A new insulin which is rapid-acting and ultra-concentrated is due to be tested in clinical trials in 2018. The insulin, which was developed through a partnership between JDRF and pharmaceutical company Arecor, could lead to smaller (and therefore easier-to-wear) insulin pumps.
Most people living with T1D are on injections an use a mix of different types of insulins throughout the day. Rapid-acting insulin is commonly used to manage glucose levels following meals, with a long-acting insulin being used as ‘background’ insulin, lasting up to 24-hours. Those on insulin pumps only use rapid-acting insulin. To date, concentrated insulins have been unable to act as fast as rapid-acting insulins. This has meant that larger volumes of rapid-acting insulin are needed to manage glucose levels following meals.
In 2016 JDRF partnered up with UK pharmaceutical company Arecor to develop a new rapid-acting, ultra-concentrated insulin. The project has been a success. The new insulin has now been fully tested in the lab, and the team aim to start clinical trials in humans later this year.

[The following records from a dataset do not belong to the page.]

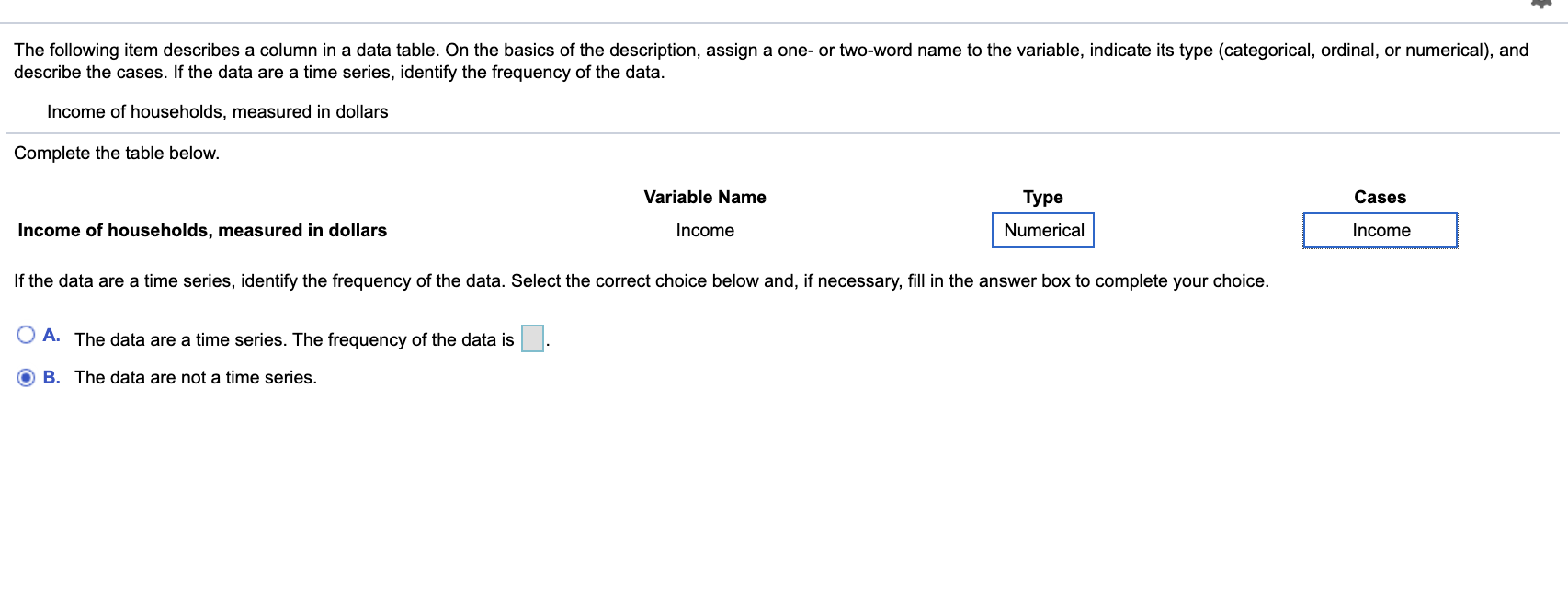Click choice B text, The data are not a time series
Viewport: 1568px width, 595px height.
(x=196, y=377)
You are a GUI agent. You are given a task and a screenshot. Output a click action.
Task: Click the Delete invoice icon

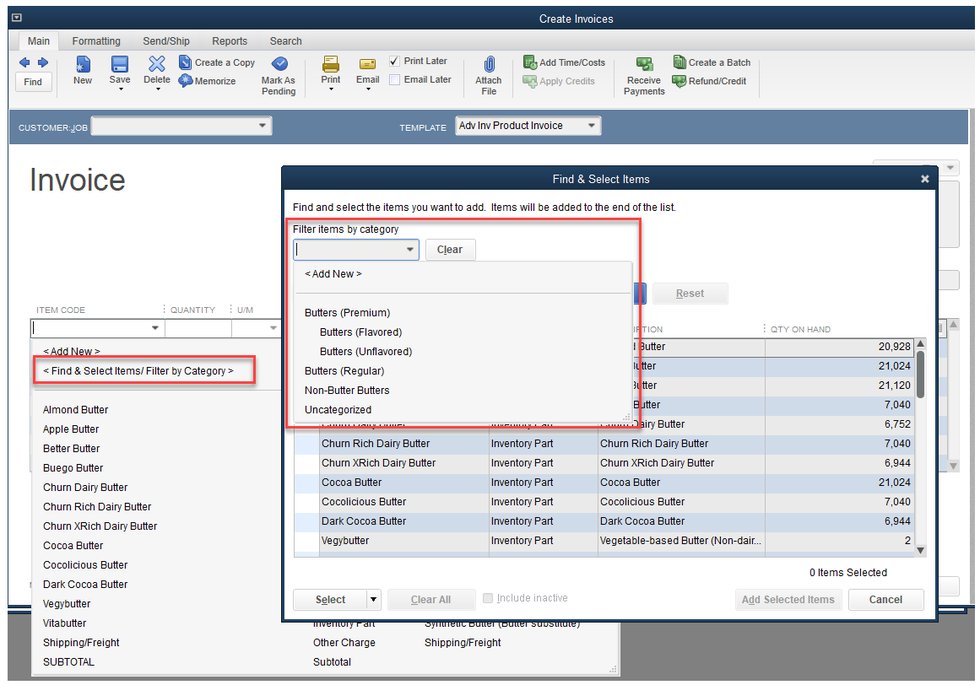pos(157,65)
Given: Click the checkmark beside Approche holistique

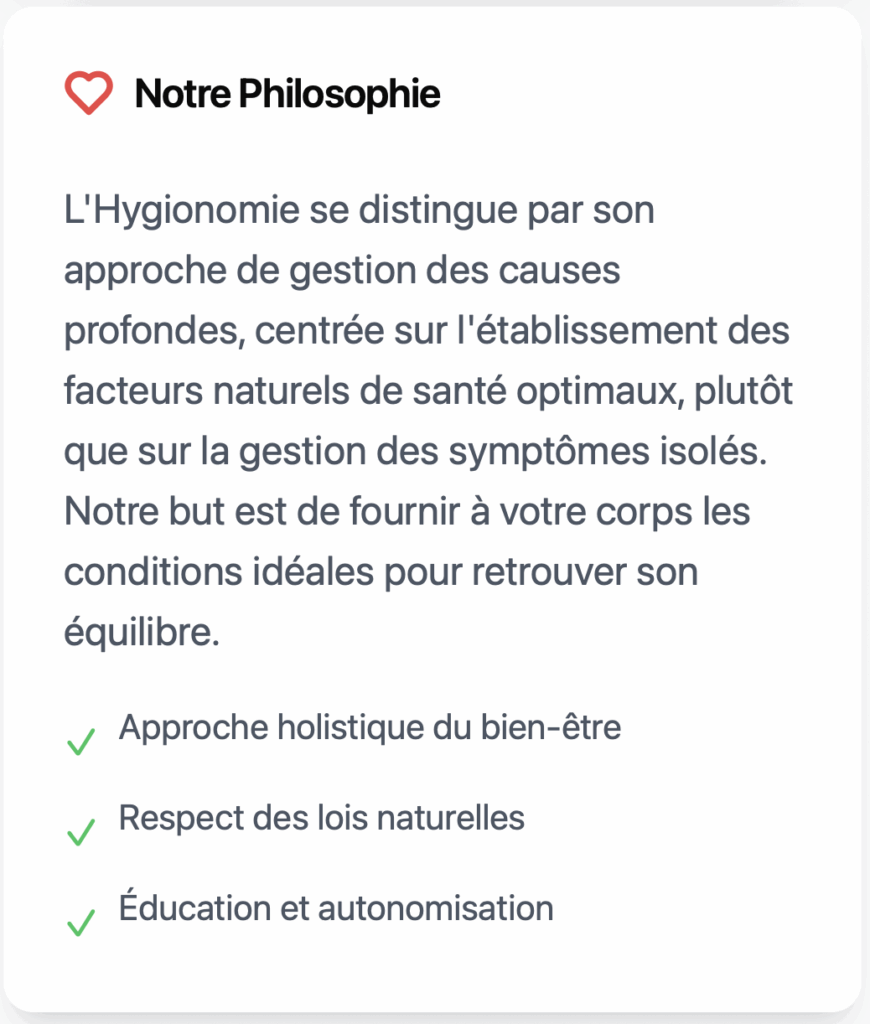Looking at the screenshot, I should pos(80,742).
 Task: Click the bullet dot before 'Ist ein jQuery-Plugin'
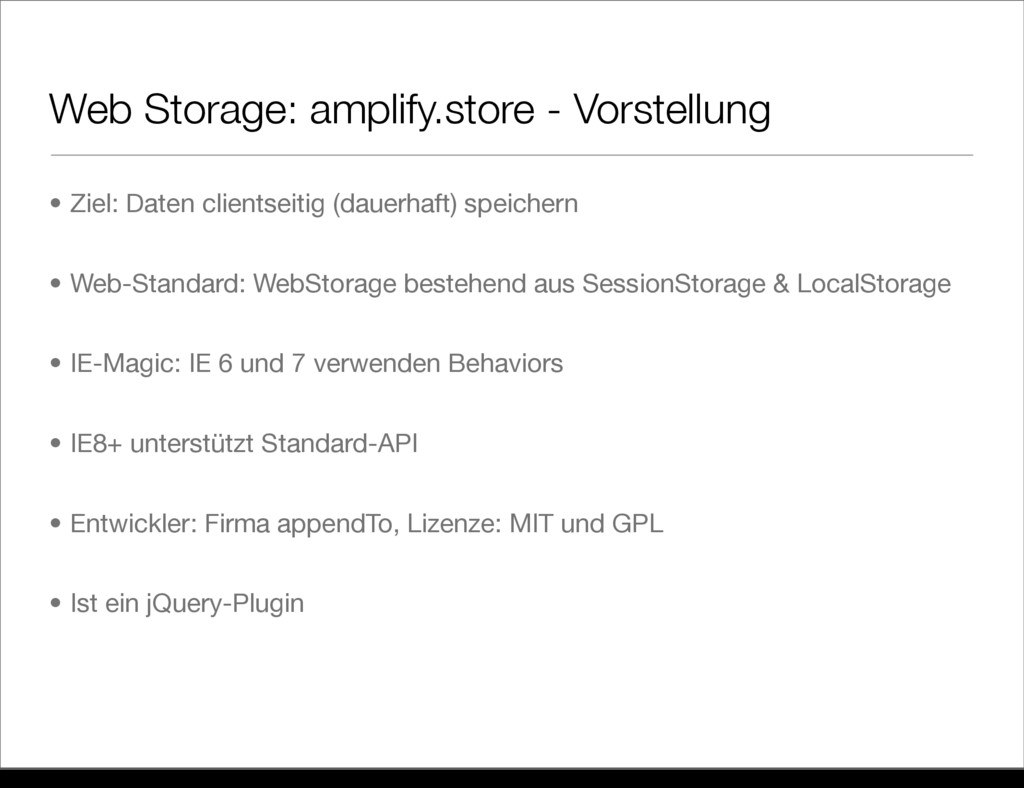click(x=56, y=603)
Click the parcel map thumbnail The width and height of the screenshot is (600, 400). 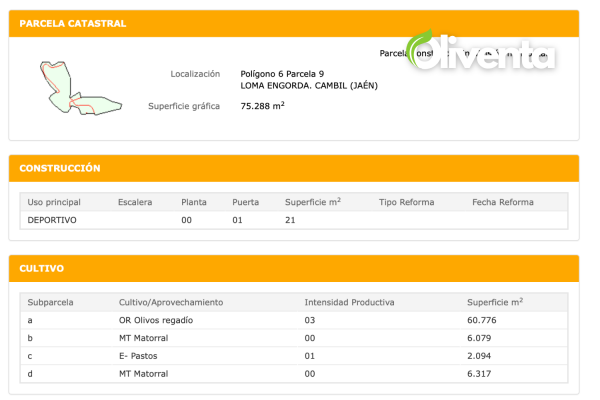pyautogui.click(x=81, y=88)
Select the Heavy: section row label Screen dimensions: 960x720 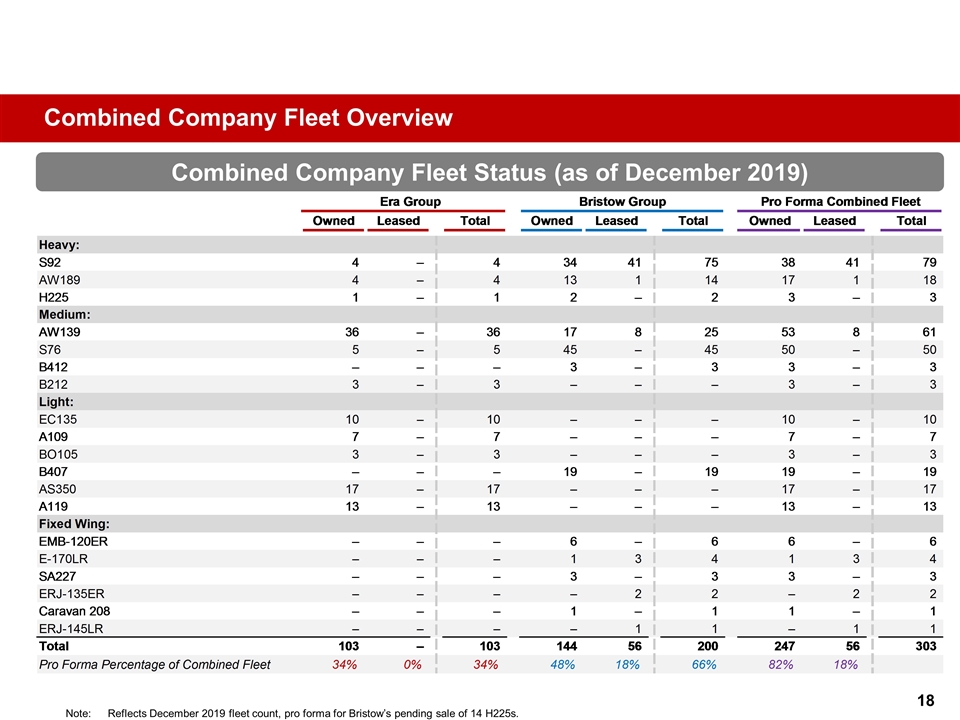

If shown to be safe and effective in clinical trials, the ultra-concentrated nature of the insulin means that it could be stored in smaller vials for use in pumps, which could lead to pumps shrinking further in size.
Director of Research Partnerships for JDRF UK Rachel Connor says, “This is exciting news. This new rapid-acting, ultra-concentrated insulin is the first of its kind, and we’re looking forward to the results of the clinical trial. This project really highlights how working with industry can drive things forward for people living with Type 1.”